Chirurgia: quali sono i rischi di un intervento chirurgico?

La chirurgia è quella branca della medicina che si occupa della terapia finalizzata a curare, ripristinare le funzioni di organi del corpo, per quelle malattie o affezioni di varia natura e origine che non possono essere curate per via farmacologica.

La chirurgia (dal greco lavorazione con la mano) prevede, infatti un intervento invasivo sul corpo del paziente per operare sulla parte al fine di rimuovere eventuali elementi ostruttivi, per ripristinare funzioni, per ricostruire legamenti, per ricostruire (nel caso di chirurgia plastica finalizzata all’aspetto estetico oltre che funzionale della parte interessata).
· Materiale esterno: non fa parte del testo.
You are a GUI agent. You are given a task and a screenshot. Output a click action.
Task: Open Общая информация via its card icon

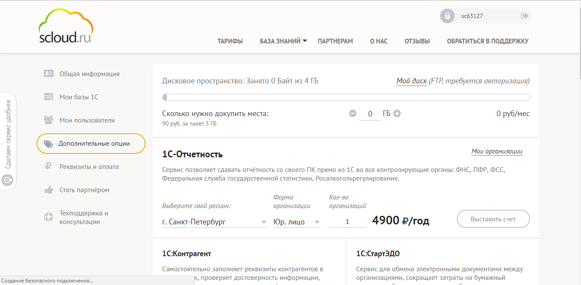pos(48,73)
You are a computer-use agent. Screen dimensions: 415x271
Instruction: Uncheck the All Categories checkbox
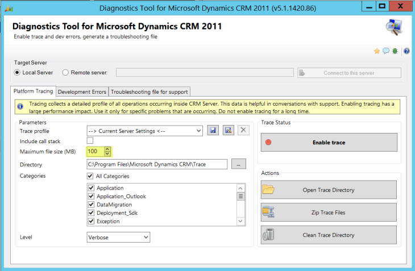coord(90,176)
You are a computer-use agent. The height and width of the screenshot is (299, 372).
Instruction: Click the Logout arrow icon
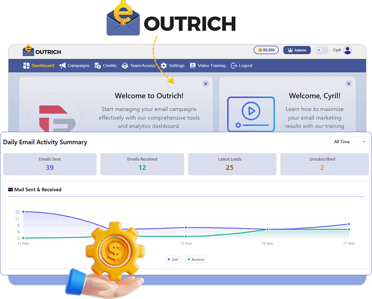click(234, 65)
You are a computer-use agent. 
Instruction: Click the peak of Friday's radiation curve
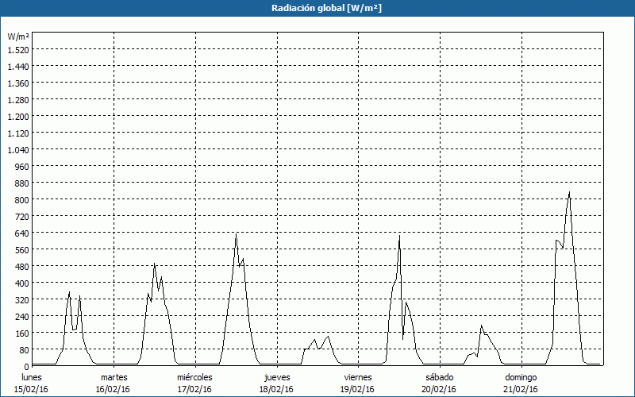(x=399, y=236)
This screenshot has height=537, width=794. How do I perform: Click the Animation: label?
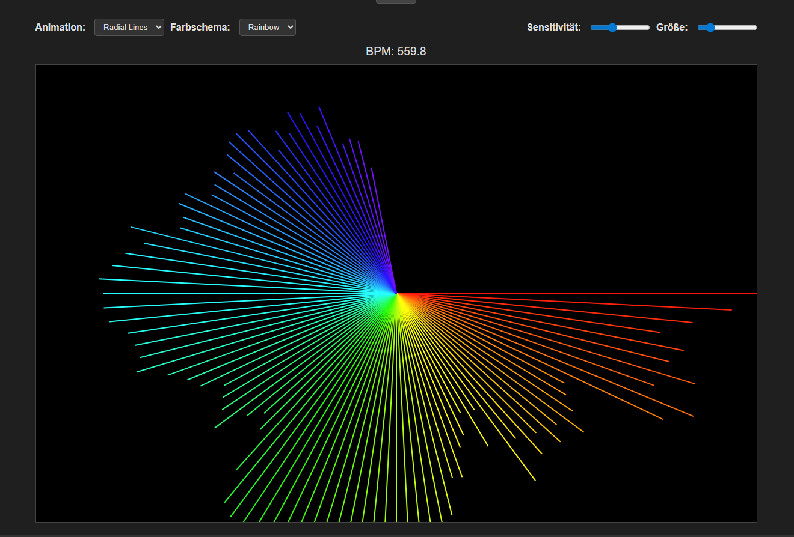click(x=60, y=27)

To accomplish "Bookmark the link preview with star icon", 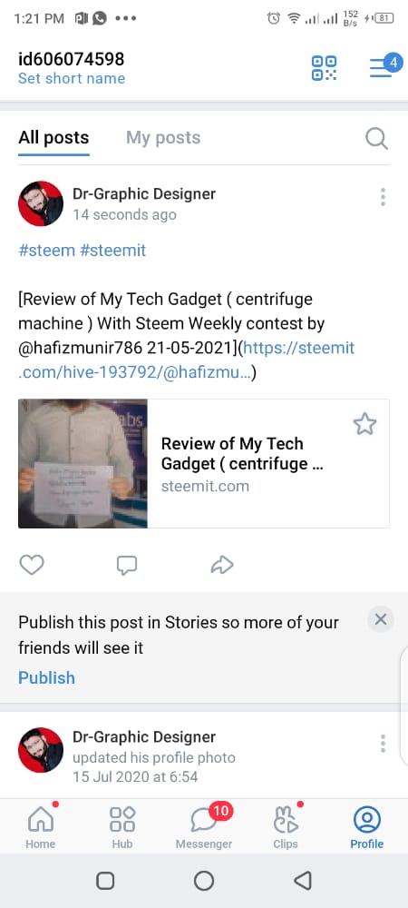I will pos(364,424).
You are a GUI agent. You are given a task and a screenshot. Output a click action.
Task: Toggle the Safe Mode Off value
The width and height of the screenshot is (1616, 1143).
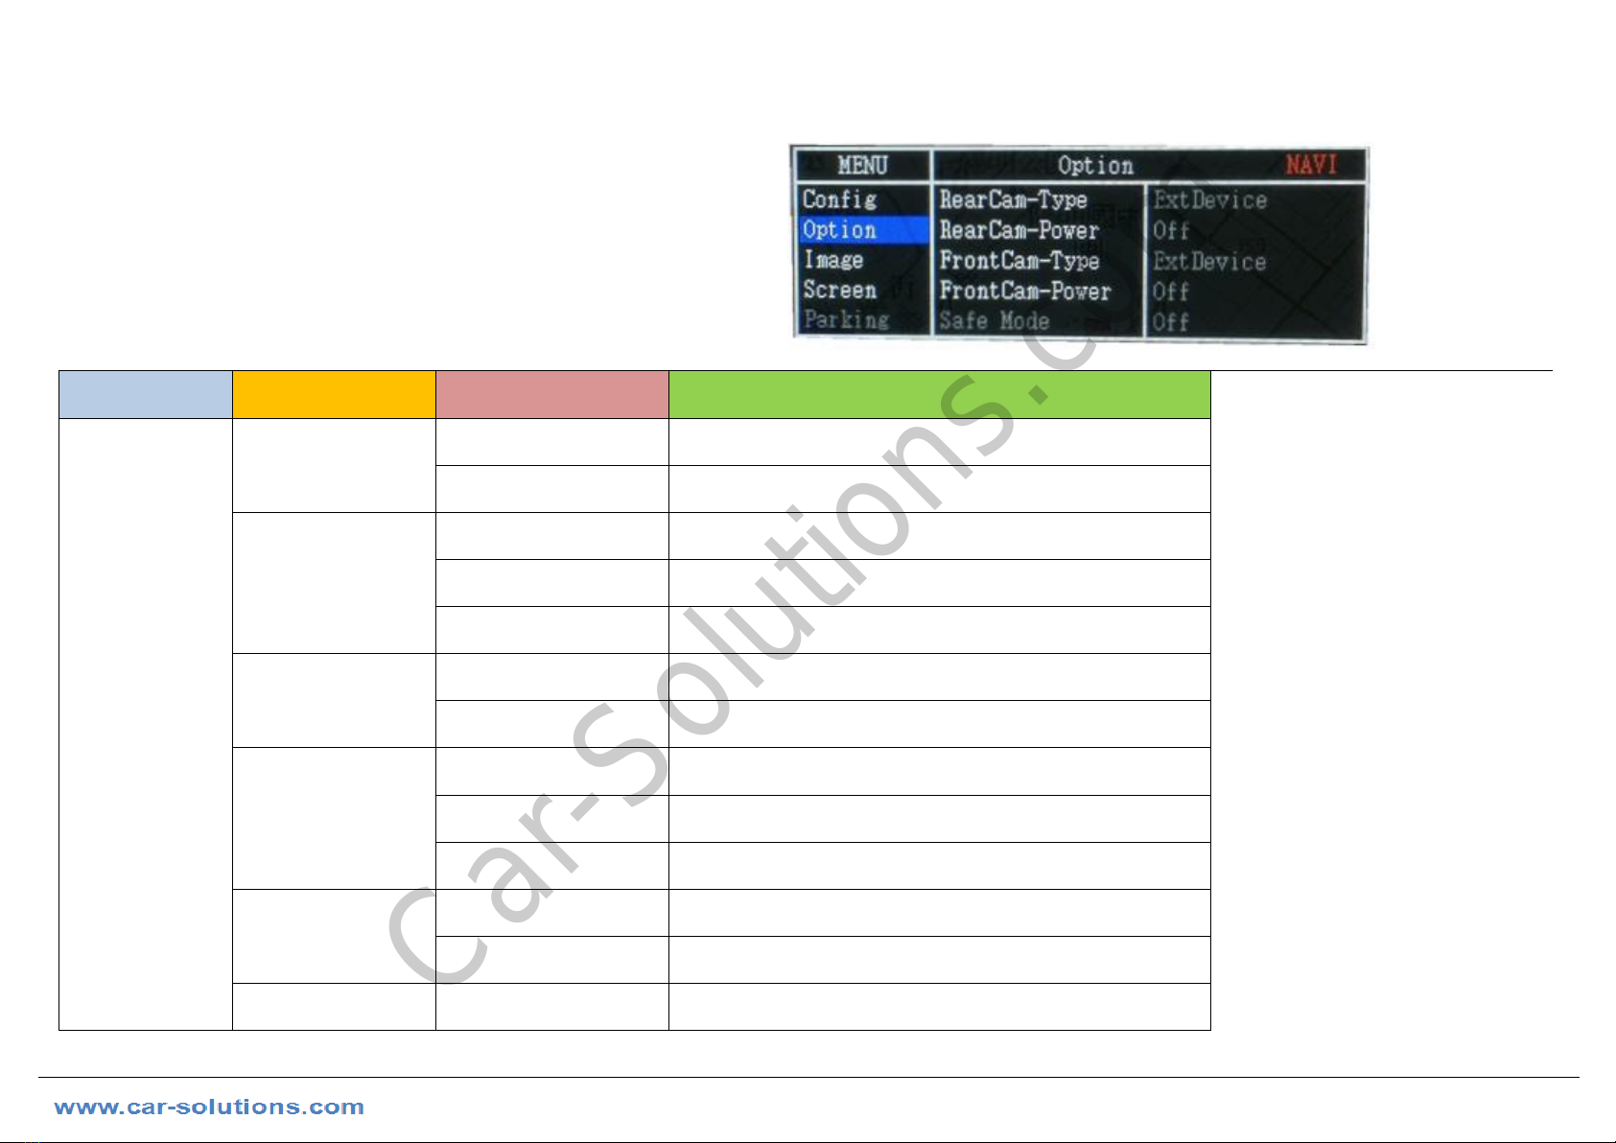[x=1171, y=322]
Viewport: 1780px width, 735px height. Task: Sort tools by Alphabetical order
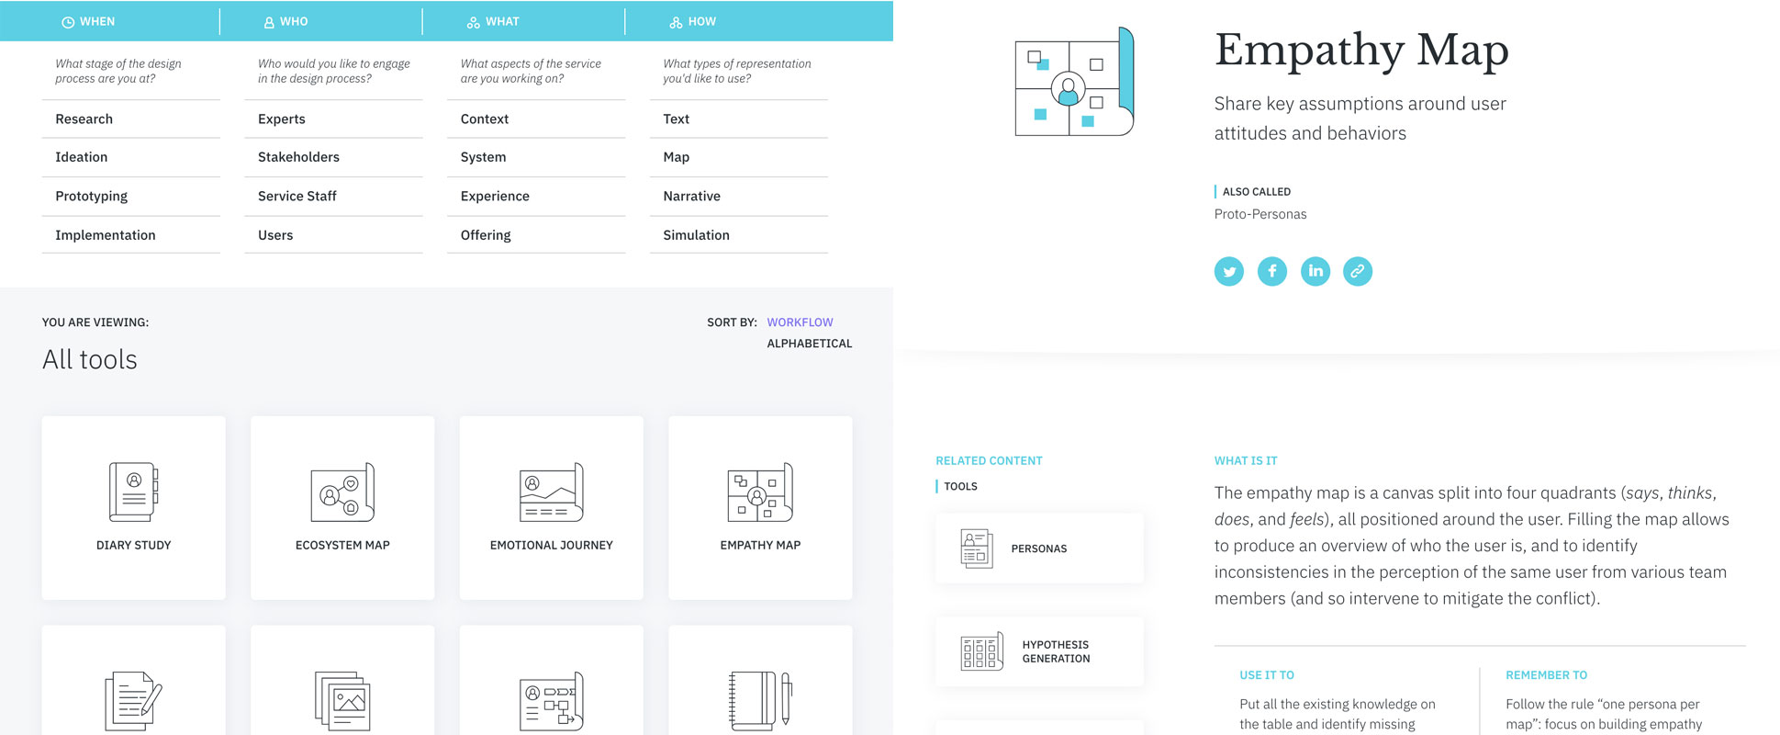pos(809,344)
Le branche della chirurgia, infatti, si diversificano e si specializzano per tipologia e metodi d’intervento. Esiste: la chirurgia d’urgenza che interviene nei casi di lesioni gravi che mettono in pericolo la vita del paziente (nel caso di emorragie o di lesioni di visceri per trauma); la chirurgia pediatrica che si occupa delle patologie neonatali e dell’infanzia, sopratutto per i casi di malformazioni; la chirurgia oncologica, che tratta le patologie neoplastiche indipendentemente dalla loro localizzazione nel corpo del paziente; la chirurgia toracica che interviene sui polmoni e su altre formazioni intratoraciche come la trachea, l’esofago, grossi bronchi; la cardiochirurgia specializzata sulle patologie del cuore; la ortopedica e traumatologica; la plastica ricostruttiva; la chirurgia oculistica  e quella vascolare.

Ognuna delle citate forme di chirurgia, si è sviluppata nel tempo con grandi e continui progressi, grazie al perfezionamento delle tecniche di sterilizzazione e asepsi (che evitano le complicazioni infettive), grazie anche alle tecniche di indagine tecniche e cliniche, grazie al ruolo della moderna anestesiologia, che con i farmaci sempre più perfezionati e alle metodiche particolari (ipotermia, circolazione extracorporea, ecc…) e agli strumenti tecnici (laser,robot ed altri) che permettono al chirurgo sia una completa conoscenza delle condizioni del paziente, sia una preparazione approfondita dell’intervento e, non ultimo, strumenti e materiali sofisticati atti alla esecuzione dell’intervento nel tempo strettamente necessario (es. interventi a cuore aperto). E’ evidente che ogni forma chirurgica presenta specifici protocolli, tecniche, modalità, tempi e preparazioni che servono a prevenire  errori ed escludere conseguenze post-operatorie. Alla luce di quanto evidenziato, i rischi di un intervento chirurgico sono, oggi, praticamente inesistenti salvo il caso di diagnosi imprecisa e per errori umani durante l’intervento (fatte salve le condizioni del paziente nel caso di chirurgia d’urgenza, laddove sia stato impossibile verificare tutte le condizioni cliniche preesistenti all’intervento o la presenza di patologie non dichiarate). In molti interventi chirurgici l’anestesia è locale e/o di breve durata, come nel caso di chirurgia oculistica, della mano, otorinolaringoiatrica, ortopedia-traumatologica ecc. In molti casi, gli interventi chirurgici non sono più effettuati in modo invasivo con il tradizionale bisturi ma per via endoscopica come negli interventi per le patologie del tratto intestinale, delle vie urinarie, della prostata, dell’apparato genitale femminile e delle articolazioni (es. asportazione del menisco) e in questo caso si parla di artroscopia. Questo tipo di interventi sono minimamente invasivi, altamente sicuri e permettono un recupero funzionale rapido permettendo al paziente un ritorno alla vita di ogni giorno in tempi che fino a qualche anno fa erano impensabili.